Document extract:

Re: [PATCH] kgdb: Flush console before entering kgdb on panic

public inbox for linux-kernel@vger.kernel.org
 help / color / mirror / Atom feed

From: Daniel Thompson <daniel.thompson@linaro.org>
To: Petr Mladek <pmladek@suse.com>
Cc: Doug Anderson <dianders@chromium.org>,
	Jason Wessel <jason.wessel@windriver.com>,
	kgdb-bugreport@lists.sourceforge.net,
	linux-kernel@vger.kernel.org
Subject: Re: [PATCH] kgdb: Flush console before entering kgdb on panic
Date: Mon, 16 Oct 2023 15:00:18 +0100	[thread overview]
Message-ID: <20231016140018.GA35190@aspen.lan> (raw)
In-Reply-To: <ZQrfGho-M9ZHQe9F@alley>

On Wed, Sep 20, 2023 at 02:01:30PM +0200, Petr Mladek wrote:
> On Wed 2023-08-30 10:53:59, Daniel Thompson wrote:
> > On Fri, Aug 25, 2023 at 07:18:44AM -0700, Doug Anderson wrote:
> > > Hi,
> > >
> > > On Fri, Aug 25, 2023 at 3:09 AM Daniel Thompson
> > > <daniel.thompson@linaro.org> wrote:
> > > >
> > > > On Tue, Aug 22, 2023 at 01:19:46PM -0700, Douglas Anderson wrote:
> > > > > When entering kdb/kgdb on a kernel panic, it was be observed that the
> > > > > console isn't flushed before the `kdb` prompt came up. Specifically,
> > > > > when using the buddy lockup detector on arm64 and running:
> > > > >   echo HARDLOCKUP > /sys/kernel/debug/provoke-crash/DIRECT
> > > > >
> > > > > I could see:
> > > > >   [   26.161099] lkdtm: Performing direct entry HARDLOCKUP
> > > > >   [   32.499881] watchdog: Watchdog detected hard LOCKUP on cpu 6
> > > > >   [   32.552865] Sending NMI from CPU 5 to CPUs 6:
> > > > >   [   32.557359] NMI backtrace for cpu 6
> > > > >   ... [backtrace for cpu 6] ...
> > > > >   [   32.558353] NMI backtrace for cpu 5
> > > > >   ... [backtrace for cpu 5] ...
> > > > >   [   32.867471] Sending NMI from CPU 5 to CPUs 0-4,7:
> > > > >   [   32.872321] NMI backtrace forP cpuANC: Hard LOCKUP
> > > > >
> > > > >   Entering kdb (current=..., pid 0) on processor 5 due to Keyboard Entry
> > > > >   [5]kdb>
> > > > >
> > > > > As you can see, backtraces for the other CPUs start printing and get
> > > > > interleaved with the kdb PANIC print.

Dataset rows:
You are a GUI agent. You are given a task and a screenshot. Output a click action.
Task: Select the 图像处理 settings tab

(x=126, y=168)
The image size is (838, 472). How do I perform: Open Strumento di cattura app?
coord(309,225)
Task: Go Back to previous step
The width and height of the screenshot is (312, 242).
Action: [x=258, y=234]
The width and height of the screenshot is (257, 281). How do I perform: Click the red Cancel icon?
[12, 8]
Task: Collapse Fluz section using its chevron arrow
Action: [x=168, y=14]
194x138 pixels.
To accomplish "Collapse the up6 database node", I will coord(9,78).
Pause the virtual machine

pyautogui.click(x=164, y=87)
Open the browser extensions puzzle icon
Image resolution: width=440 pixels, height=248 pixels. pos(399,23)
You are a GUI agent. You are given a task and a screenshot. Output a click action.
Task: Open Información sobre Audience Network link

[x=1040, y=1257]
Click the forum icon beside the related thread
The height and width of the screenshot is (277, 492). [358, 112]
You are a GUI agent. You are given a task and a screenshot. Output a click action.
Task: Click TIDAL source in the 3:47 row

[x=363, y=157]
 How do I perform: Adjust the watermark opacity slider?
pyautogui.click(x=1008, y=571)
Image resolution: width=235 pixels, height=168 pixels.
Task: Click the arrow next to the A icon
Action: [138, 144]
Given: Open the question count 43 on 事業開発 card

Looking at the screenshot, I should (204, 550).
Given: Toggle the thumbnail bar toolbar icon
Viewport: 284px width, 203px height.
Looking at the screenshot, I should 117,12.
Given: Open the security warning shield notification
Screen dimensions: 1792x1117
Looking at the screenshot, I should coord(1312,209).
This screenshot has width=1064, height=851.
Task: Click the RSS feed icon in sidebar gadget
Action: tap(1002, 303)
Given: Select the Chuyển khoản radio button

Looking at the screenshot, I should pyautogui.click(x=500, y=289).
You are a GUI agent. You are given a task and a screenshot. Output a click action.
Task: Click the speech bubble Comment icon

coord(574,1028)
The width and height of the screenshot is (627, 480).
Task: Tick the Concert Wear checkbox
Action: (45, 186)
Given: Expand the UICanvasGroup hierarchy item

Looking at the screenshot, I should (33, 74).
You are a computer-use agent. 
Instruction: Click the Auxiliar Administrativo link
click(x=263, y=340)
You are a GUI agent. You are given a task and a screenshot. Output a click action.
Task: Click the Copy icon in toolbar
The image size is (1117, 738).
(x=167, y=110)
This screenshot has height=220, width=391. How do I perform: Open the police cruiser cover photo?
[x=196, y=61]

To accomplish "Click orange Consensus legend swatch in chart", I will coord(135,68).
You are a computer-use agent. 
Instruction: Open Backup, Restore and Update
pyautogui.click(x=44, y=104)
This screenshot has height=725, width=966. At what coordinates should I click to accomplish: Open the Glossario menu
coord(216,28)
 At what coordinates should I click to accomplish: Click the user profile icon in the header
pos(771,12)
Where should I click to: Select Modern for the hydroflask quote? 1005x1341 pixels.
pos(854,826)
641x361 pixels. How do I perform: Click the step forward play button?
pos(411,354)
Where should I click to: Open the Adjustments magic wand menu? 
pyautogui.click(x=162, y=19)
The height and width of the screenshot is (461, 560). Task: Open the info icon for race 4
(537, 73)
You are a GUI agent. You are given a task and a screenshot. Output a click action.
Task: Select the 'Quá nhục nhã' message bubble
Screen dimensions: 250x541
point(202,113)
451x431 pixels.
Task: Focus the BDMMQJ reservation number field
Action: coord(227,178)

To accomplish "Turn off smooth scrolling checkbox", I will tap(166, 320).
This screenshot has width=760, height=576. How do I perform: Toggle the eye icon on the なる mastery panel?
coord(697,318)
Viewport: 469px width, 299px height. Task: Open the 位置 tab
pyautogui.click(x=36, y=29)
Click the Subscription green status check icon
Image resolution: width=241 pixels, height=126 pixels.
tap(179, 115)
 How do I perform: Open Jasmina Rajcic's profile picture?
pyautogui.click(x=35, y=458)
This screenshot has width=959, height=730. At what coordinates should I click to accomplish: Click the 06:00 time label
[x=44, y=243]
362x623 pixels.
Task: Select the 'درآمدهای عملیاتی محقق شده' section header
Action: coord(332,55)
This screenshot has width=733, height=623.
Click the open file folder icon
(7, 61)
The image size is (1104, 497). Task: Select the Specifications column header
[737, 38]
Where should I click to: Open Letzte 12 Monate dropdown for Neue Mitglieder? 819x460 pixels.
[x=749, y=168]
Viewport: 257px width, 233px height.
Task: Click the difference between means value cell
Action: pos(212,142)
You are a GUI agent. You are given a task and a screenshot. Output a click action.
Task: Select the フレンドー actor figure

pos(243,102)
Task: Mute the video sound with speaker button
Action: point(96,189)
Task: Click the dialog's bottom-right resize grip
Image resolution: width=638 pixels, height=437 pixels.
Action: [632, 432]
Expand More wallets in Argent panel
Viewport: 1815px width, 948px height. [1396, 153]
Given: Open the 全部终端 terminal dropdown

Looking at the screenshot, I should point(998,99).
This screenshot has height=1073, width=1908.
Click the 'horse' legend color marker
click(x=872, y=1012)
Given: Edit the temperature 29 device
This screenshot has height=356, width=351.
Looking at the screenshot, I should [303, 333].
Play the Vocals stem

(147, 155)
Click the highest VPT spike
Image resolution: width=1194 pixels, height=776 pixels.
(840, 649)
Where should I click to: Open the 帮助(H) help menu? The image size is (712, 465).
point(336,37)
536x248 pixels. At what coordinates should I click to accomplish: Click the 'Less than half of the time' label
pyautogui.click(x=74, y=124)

Goals:
**1.** Answer these questions from the kgdb patch message:
(a) What date and time is given for the message?
(b) Which lockup detector was in use on arm64?
(c) On which CPU did the watchdog detect a hard lockup?
**2.** Transcribe the part of the kgdb patch message that opens with the words containing "From: Daniel Thompson" and closes with "Message-ID: <20231016140018.GA35190@aspen.lan> (raw)".

Task-by-task answers:
**1.**
(a) Mon, 16 Oct 2023 15:00:18 +0100
(b) The buddy lockup detector
(c) CPU 6

**2.**
From: Daniel Thompson <daniel.thompson@linaro.org>
To: Petr Mladek <pmladek@suse.com>
Cc: Doug Anderson <dianders@chromium.org>,
	Jason Wessel <jason.wessel@windriver.com>,
	kgdb-bugreport@lists.sourceforge.net,
	linux-kernel@vger.kernel.org
Subject: Re: [PATCH] kgdb: Flush console before entering kgdb on panic
Date: Mon, 16 Oct 2023 15:00:18 +0100	[thread overview]
Message-ID: <20231016140018.GA35190@aspen.lan> (raw)